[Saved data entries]

┌──

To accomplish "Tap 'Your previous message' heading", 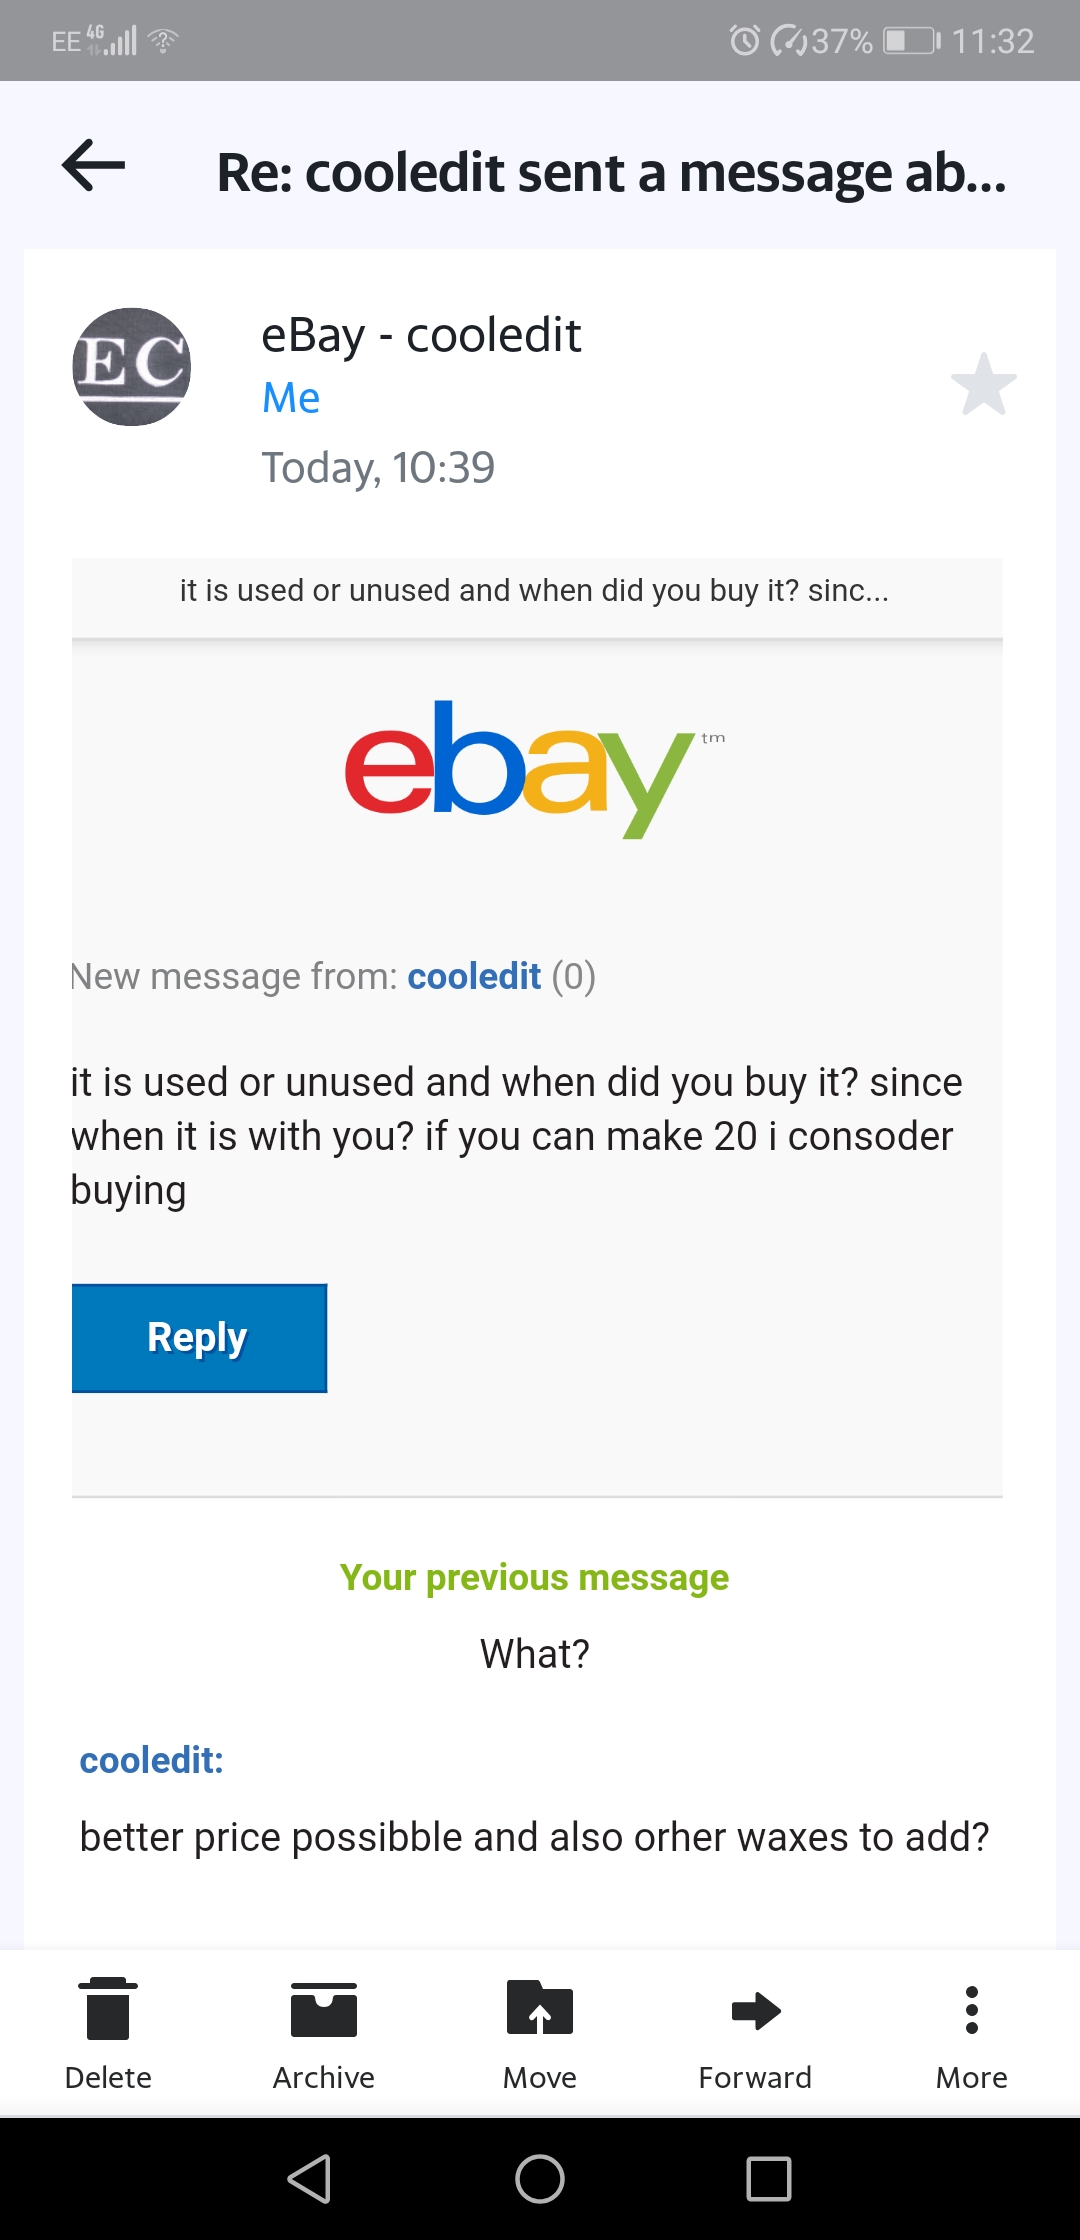I will pos(535,1577).
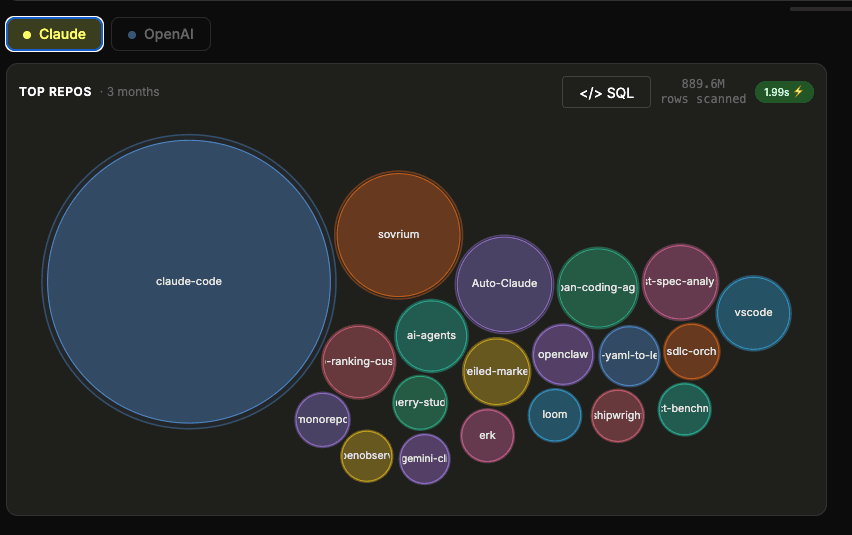
Task: Select the orange sdlc-orch bubble
Action: click(691, 352)
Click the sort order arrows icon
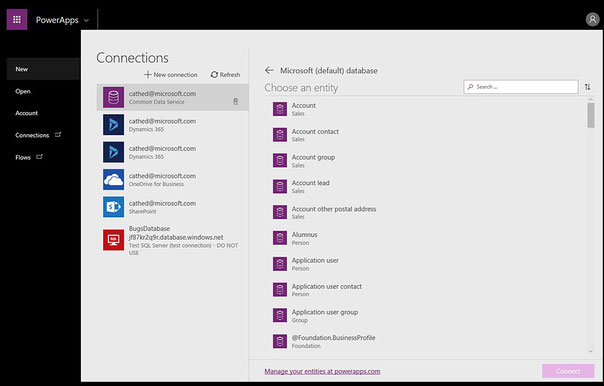 [x=587, y=87]
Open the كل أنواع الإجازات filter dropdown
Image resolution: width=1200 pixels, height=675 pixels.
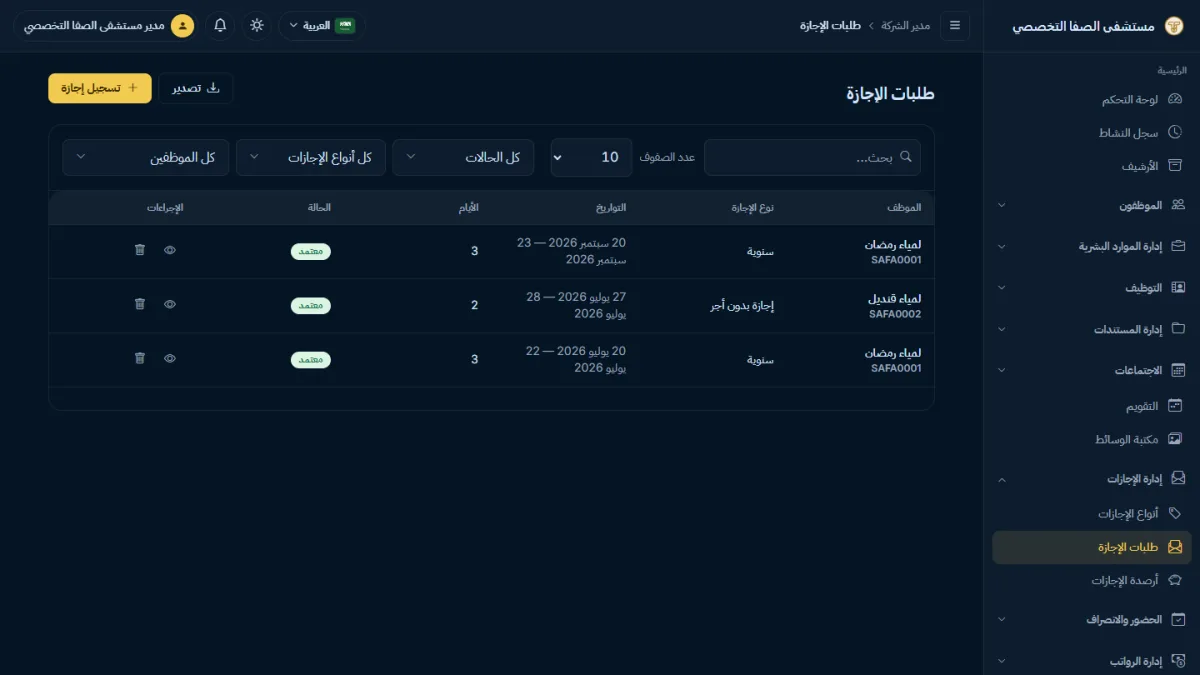coord(311,157)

└──

YOUR TASK –
Leave out the pictures, and retype exactly the lines from the one containing "Click the sort order arrows icon" through the final line of the data.

ANSWER AREA –
Click the sort order arrows icon
 [x=587, y=87]
Open the كل أنواع الإجازات filter dropdown
Image resolution: width=1200 pixels, height=675 pixels.
coord(311,157)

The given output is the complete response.